--- Start of Dataset extract ---
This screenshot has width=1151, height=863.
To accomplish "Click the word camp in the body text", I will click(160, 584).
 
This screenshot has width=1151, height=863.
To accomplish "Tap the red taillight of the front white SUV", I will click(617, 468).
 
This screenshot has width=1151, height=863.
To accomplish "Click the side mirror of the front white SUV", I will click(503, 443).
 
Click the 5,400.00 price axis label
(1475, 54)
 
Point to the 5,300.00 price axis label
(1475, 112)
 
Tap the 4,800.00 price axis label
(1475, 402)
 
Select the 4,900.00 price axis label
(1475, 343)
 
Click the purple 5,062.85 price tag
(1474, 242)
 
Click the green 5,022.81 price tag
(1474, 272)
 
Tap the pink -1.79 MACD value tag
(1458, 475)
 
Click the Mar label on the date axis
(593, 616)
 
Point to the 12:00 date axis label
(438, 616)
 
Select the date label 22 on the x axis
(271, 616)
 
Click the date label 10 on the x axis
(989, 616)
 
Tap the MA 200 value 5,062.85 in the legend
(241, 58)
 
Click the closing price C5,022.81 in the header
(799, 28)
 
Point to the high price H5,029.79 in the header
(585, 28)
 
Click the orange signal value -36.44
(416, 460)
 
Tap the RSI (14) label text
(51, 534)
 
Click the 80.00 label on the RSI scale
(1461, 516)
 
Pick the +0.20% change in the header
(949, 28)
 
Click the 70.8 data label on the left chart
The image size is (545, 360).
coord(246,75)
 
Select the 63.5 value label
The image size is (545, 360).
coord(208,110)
--- End of Dataset extract ---
--- Start of Dataset extract ---
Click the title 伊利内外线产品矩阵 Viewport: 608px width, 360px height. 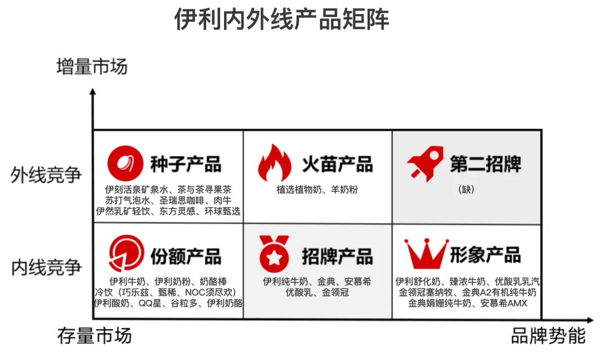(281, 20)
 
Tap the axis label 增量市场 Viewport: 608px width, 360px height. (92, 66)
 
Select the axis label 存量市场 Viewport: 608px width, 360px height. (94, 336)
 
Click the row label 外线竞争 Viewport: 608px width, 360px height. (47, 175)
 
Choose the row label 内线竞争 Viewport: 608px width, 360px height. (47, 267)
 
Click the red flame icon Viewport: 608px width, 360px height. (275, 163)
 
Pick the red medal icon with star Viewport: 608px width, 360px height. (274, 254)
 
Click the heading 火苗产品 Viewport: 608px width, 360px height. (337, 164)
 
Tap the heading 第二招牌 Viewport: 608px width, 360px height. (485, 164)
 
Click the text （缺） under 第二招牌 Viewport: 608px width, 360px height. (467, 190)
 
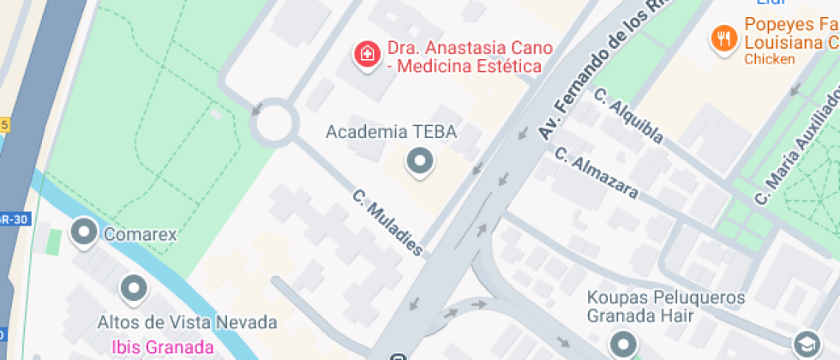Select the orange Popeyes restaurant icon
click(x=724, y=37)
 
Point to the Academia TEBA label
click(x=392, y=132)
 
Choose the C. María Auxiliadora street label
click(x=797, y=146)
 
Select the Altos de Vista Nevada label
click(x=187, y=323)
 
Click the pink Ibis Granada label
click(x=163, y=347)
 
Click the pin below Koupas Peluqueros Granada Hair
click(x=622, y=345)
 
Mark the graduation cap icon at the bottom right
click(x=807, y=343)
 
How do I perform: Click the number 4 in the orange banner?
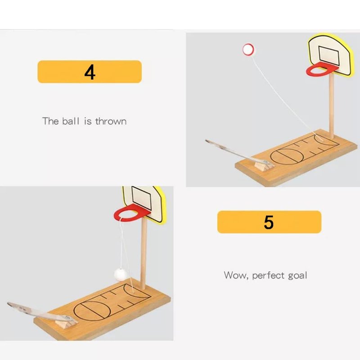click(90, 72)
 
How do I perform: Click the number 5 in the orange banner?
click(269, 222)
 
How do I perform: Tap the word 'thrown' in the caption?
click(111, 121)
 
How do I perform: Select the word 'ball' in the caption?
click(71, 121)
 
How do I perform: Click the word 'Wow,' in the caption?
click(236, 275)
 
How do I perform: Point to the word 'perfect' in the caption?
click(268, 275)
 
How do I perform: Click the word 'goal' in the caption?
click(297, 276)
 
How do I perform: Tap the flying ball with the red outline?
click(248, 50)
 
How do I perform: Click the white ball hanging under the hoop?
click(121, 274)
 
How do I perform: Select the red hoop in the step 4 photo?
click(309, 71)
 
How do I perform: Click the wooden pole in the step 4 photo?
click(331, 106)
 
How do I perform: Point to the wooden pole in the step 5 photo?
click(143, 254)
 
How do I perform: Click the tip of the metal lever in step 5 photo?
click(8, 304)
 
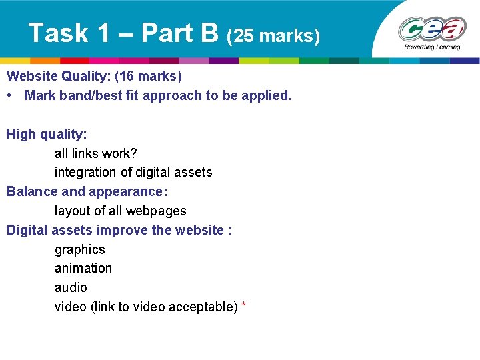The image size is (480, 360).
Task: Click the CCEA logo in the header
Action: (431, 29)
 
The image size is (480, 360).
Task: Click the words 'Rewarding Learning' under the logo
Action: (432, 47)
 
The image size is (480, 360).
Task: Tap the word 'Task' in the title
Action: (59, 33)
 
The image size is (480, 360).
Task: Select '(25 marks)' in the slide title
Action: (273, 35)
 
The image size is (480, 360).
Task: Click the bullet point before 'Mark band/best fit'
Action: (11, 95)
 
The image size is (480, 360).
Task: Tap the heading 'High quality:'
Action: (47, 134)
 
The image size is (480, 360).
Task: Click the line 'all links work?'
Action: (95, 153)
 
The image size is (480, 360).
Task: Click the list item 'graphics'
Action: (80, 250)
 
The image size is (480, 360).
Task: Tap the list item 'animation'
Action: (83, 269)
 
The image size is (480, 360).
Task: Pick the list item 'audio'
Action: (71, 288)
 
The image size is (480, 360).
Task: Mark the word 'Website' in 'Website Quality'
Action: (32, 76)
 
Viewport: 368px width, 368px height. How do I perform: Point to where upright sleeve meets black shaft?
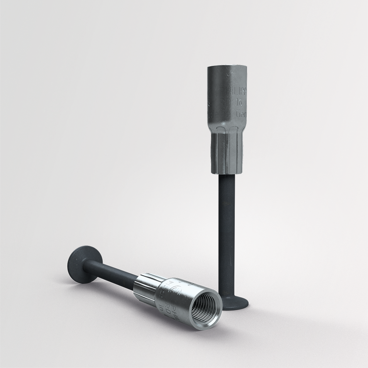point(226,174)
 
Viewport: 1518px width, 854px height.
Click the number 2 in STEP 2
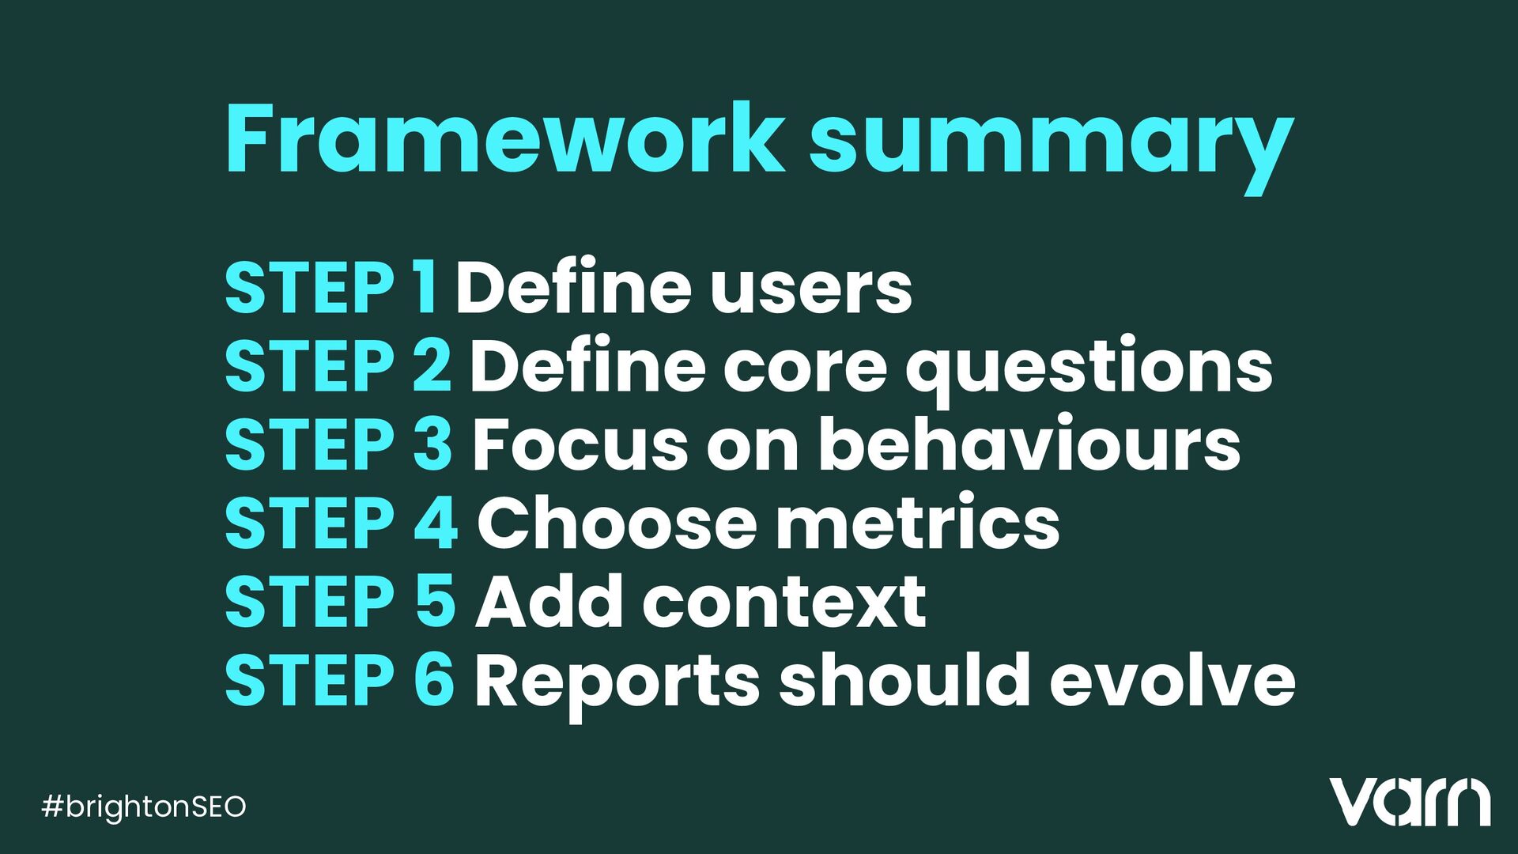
--- End of Dataset extract ---
--- Start of Dataset extract ---
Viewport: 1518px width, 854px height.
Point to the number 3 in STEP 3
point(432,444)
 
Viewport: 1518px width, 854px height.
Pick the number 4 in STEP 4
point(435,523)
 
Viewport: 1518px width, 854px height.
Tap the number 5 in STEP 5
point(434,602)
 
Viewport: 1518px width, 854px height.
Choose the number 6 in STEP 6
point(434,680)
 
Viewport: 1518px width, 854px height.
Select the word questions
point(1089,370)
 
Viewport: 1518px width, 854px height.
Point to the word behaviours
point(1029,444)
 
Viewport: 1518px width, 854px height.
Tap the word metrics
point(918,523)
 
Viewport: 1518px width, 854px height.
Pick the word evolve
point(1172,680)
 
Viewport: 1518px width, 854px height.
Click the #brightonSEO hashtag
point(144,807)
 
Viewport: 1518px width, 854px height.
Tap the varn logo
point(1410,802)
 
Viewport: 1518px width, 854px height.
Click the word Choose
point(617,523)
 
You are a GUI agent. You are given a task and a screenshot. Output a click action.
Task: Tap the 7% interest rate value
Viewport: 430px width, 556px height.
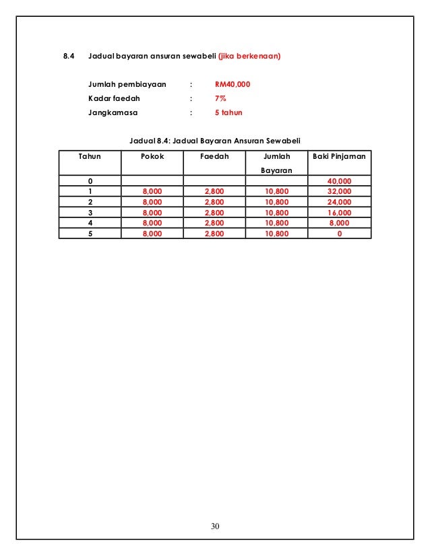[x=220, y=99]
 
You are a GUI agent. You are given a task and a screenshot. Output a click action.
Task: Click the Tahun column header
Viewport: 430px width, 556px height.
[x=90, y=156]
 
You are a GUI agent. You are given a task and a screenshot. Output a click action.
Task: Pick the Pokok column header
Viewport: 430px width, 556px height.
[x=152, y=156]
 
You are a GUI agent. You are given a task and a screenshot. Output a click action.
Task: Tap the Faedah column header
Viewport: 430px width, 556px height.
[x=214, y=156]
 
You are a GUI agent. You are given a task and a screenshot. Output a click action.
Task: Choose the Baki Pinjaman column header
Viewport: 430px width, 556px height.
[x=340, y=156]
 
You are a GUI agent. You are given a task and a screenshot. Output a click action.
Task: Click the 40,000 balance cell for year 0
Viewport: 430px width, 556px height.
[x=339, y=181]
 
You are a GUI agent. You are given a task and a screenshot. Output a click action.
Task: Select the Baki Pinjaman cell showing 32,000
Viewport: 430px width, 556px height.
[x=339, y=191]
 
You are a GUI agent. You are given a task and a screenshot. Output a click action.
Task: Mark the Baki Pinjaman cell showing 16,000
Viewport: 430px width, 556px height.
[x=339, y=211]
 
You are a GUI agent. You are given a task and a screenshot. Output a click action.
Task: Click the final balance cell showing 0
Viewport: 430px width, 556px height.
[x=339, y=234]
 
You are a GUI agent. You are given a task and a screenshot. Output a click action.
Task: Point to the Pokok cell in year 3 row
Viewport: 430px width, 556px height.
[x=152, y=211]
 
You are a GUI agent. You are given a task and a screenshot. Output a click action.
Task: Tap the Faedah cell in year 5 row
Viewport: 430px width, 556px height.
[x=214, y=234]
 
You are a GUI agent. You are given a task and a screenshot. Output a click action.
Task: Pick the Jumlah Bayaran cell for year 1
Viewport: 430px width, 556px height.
--- End of Dataset extract ---
* The exercise
Repeat, unchanged, the part of the data above that opens with the line containing "Click the 80.00 label on the RSI scale" and closes with the line containing "coord(208,110)", keeping both of those lines.

* Expected answer
Click the 80.00 label on the RSI scale
(1461, 516)
 
Pick the +0.20% change in the header
(949, 28)
 
Click the 70.8 data label on the left chart
The image size is (545, 360).
coord(246,75)
 
Select the 63.5 value label
The image size is (545, 360).
coord(208,110)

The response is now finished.